Source document:
## begin

I also discovered that it was hard being the cook, photographer and model all roled into one. Yes, every-so-often I make one of those typical photography mistakes. Adds to the funniness of me juggling all of this!

Because there wasn't a pastry bag to pipe the cookie dough onto the sheet, I start looking for a gallon bag that I could rig to work. In doing so, I discovered why Lucy and I hit it off....she is the Queen of throwing parties! No gallon bags, but plenty of crazy bags that make ice cubes of all sizes with whatever ingredients you put into them. You should have seen me trying to read the directions (in French) and figure out these jokers!

With everything now prepped and ready, an oven heating up, another sip of vino and I was ready to start again. One of the most important utensils for making all of this happen...an old-fashioned hand mixer.

Then the almond meal and confectioner sugar mixture went in. Here's the tricky part...I couldn't find any measuring cups...I made my guestimate of what 2/3 of a cup of almond meal and 1 and a half cups of confectioner sugar looked like. Think I went a bit to heavy on the sugar!

I just had to taste to see how it was coming together...

Then it was time to give this impromptu pastry bag to the test.

## end

Material to process:
## begin

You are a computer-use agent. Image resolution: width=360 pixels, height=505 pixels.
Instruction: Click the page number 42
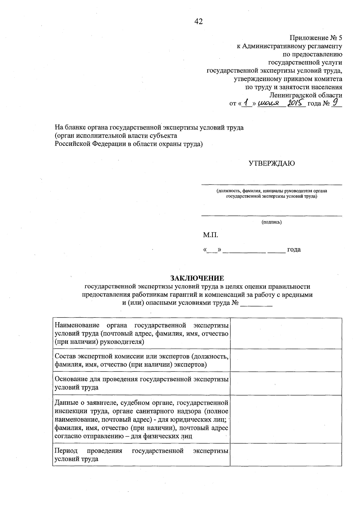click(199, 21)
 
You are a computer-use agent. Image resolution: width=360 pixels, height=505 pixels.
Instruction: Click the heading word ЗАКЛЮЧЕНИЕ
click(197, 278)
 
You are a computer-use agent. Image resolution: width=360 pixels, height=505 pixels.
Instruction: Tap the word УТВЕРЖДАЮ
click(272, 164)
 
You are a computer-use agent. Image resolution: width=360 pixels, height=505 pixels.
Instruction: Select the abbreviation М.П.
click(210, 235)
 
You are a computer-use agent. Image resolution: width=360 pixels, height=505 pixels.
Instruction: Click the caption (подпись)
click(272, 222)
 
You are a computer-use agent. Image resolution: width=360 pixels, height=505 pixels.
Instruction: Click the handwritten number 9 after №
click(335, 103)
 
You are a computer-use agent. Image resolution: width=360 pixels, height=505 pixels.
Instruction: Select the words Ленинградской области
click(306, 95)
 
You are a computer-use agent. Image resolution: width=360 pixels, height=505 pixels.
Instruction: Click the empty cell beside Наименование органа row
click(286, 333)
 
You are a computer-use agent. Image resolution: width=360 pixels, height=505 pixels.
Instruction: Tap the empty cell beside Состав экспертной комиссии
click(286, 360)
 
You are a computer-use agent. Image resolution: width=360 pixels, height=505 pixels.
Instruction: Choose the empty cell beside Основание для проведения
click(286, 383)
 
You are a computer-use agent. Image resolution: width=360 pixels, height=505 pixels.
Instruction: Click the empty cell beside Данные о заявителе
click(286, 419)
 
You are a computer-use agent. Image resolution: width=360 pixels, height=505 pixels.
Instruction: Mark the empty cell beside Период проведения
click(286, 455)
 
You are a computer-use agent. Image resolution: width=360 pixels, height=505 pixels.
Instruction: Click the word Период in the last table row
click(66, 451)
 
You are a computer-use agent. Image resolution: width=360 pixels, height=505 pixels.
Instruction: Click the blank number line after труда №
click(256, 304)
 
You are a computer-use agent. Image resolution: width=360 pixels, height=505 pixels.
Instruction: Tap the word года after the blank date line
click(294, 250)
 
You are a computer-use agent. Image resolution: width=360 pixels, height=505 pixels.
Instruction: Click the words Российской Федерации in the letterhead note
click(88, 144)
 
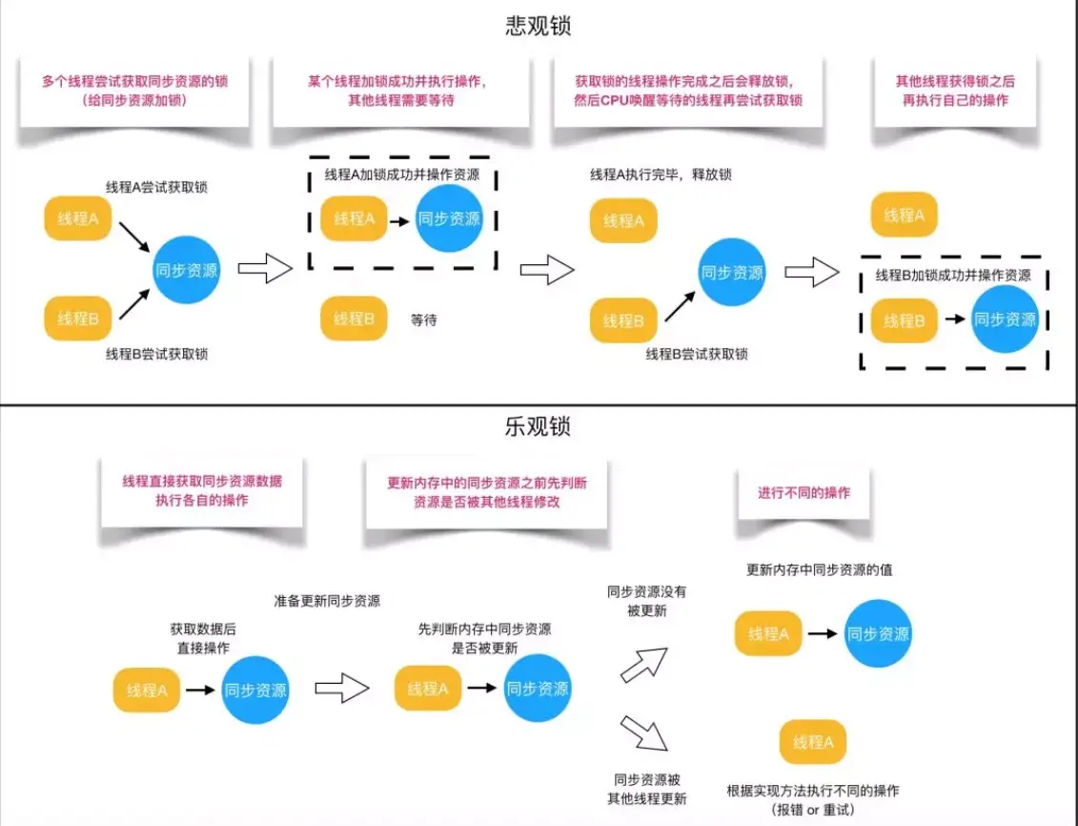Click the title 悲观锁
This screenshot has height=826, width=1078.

## end

Task set:
1/ Can you restate the passage about baking cookies in Lucy's kitchen word for word, from beginning to end?
2/ Will you quote the records from their very first line through the line holding "click(272, 164)", inclusive, and leave the pictures out?

Solved problems:
1/
I also discovered that it was hard being the cook, photographer and model all roled into one. Yes, every-so-often I make one of those typical photography mistakes. Adds to the funniness of me juggling all of this!

Because there wasn't a pastry bag to pipe the cookie dough onto the sheet, I start looking for a gallon bag that I could rig to work. In doing so, I discovered why Lucy and I hit it off....she is the Queen of throwing parties! No gallon bags, but plenty of crazy bags that make ice cubes of all sizes with whatever ingredients you put into them. You should have seen me trying to read the directions (in French) and figure out these jokers!

With everything now prepped and ready, an oven heating up, another sip of vino and I was ready to start again. One of the most important utensils for making all of this happen...an old-fashioned hand mixer.

Then the almond meal and confectioner sugar mixture went in. Here's the tricky part...I couldn't find any measuring cups...I made my guestimate of what 2/3 of a cup of almond meal and 1 and a half cups of confectioner sugar looked like. Think I went a bit to heavy on the sugar!

I just had to taste to see how it was coming together...

Then it was time to give this impromptu pastry bag to the test.

2/
You are a computer-use agent. Image resolution: width=360 pixels, height=505 pixels.
Instruction: Click the page number 42
click(199, 21)
 
You are a computer-use agent. Image resolution: width=360 pixels, height=505 pixels.
Instruction: Click the heading word ЗАКЛЮЧЕНИЕ
click(197, 278)
 
You are a computer-use agent. Image resolution: width=360 pixels, height=505 pixels.
Instruction: Tap the word УТВЕРЖДАЮ
click(272, 164)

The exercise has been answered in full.